وَقُلْ لِلْمُؤْمِنَاتِ يَغْضُضْنَ مِنْ أَبْصَارِهِنَّ وَيَحْفَظْنَ فُرُوجَهُنَّ وَلَا يُبْدِينَ زِينَتَهُنَّ إِلَّا مَا ظَهَرَ مِنْهَا وَلْيَضْرِبْنَ بِخُمُرِهِنَّ عَلَى جُيُوبِهِنَّ وَلَا يُبْدِينَ زِينَتَهُنَّ إِلَّا لِبُعُولَتِهِنَّ أَوْ ءَابَائِهِنَّ أَوْ ءَابَاءِ بُعُولَتِهِنَّ أَوْ أَبْنَائِهِنَّ أَوْ أَبْنَاءِ بُعُولَتِهِنَّ أَوْ إِخْوَانِهِنَّ أَوْ بَنِي إِخْوَانِهِنَّ أَوْ بَنِي أَخَوَاتِهِنَّ أَوْ نِسَائِهِنَّ أَوْ مَا مَلَكَتْ أَيْمَانُهُنَّ أَوِ التَّابِعِينَ أَوِ التَّابِعِينَ غَيْرِ أُولِي الْإِرْبَةِ مِنَ الرِّجَالِ أَوِ الطِّفْلِ الَّذِينَ لَمْ يَظْهَرُوا عَلَى عَوْرَاتِ النِّسَاءِ وَلَا يَضْرِبْنَ بِأَرْجُلِهِنَّ لِيُعْلَمَ مَا يُخْفِينَ مِنْ زِينَتِهِنَّ وَتُوبُوا إِلَى اللَّهِ جَمِيعًا أَيُّهَا الْمُؤْمِنُونَ لَعَلَّكُمْ تُفْلِحُونَ(31)

“Katakanlah kepada wanita yang beriman: ‘Hendaklah mereka menahan pandangan mereka, dan memelihara kemaluan mereka, dan janganlah mereka menampakkan perhiasan mereka kecuali yang (biasa) nampak dari mereka. Dan hendaklah mereka menutupkan kain kudung kedada mereka, dan janganlah menampakkan perhiasan mereka, kecuali kepada suami mereka, atau ayah mereka, atau ayah suami mereka, atau putera-putera mereka, atau putera-putera suami mereka, atau saudara-saudara mereka, atau putera-putera saudara laki-laki mereka, atau putera-putera saudara perempuan mereka, atau wanita-wanita Islam, atau budak-budak yang mereka miliki atau pelayan-pelayan laki-laki yang tidak mempunyai keinginan (terhadap wanita) atau anak-anak yang belum mengerti tentang aurat wanita. Dan janganlah mereka memukulkan kaki mereka agar diketahui perhiasan yang mereka sembunyikan.

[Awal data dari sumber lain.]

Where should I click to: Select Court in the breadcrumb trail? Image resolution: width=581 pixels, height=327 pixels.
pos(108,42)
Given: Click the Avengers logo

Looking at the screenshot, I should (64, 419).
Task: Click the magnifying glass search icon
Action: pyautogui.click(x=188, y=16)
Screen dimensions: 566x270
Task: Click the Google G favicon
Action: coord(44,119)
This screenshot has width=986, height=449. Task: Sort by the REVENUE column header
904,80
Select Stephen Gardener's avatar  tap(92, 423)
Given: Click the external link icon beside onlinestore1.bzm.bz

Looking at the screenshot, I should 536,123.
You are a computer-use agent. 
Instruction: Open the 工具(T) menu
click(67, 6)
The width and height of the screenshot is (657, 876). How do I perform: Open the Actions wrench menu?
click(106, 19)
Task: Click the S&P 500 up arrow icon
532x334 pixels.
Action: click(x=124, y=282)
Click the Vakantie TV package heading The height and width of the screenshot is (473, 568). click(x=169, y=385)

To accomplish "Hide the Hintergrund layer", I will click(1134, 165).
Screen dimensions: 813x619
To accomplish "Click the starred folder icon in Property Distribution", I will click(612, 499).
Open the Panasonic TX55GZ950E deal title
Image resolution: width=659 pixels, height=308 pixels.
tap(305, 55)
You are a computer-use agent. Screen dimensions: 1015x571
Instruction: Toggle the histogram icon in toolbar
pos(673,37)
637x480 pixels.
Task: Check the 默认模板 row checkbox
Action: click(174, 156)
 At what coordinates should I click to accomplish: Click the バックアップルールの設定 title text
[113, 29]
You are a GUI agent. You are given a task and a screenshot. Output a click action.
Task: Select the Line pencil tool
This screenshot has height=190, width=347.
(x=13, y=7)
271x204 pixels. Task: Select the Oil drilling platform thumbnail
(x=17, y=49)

Dan bertaubatlah kepada Allah, hai orang-orang yang beriman supaya kamu beruntung.” (An-Nur: 31)

Maka kewajiban anda yang pertama adalah menjelaskan kepada istri anda tentang haramnya membuka perhiasan di hadapan selain mahram-nya dan mengharuskannya selalu konsisten meskipun harus bertentangan dengan adat yang berlaku, meskipun mereka menuduh anda dengan tuduhan-tuduhan yang telah anda sebutkan, sebagaimana anda juga harus menjelaskan hal tersebut kepada keluarga dekat yang anda sebutkan, yakni para saudara-saudara suami, suami dari saudara perempuan (ipar), saudara-saudara sepupu dan semisal mereka. Maka mereka semua bukanlah mahram, sehingga diperbolehkan untuk menikahi isteri anda apabila telah dicerai.
Fatawal Mar’ah, 1/80.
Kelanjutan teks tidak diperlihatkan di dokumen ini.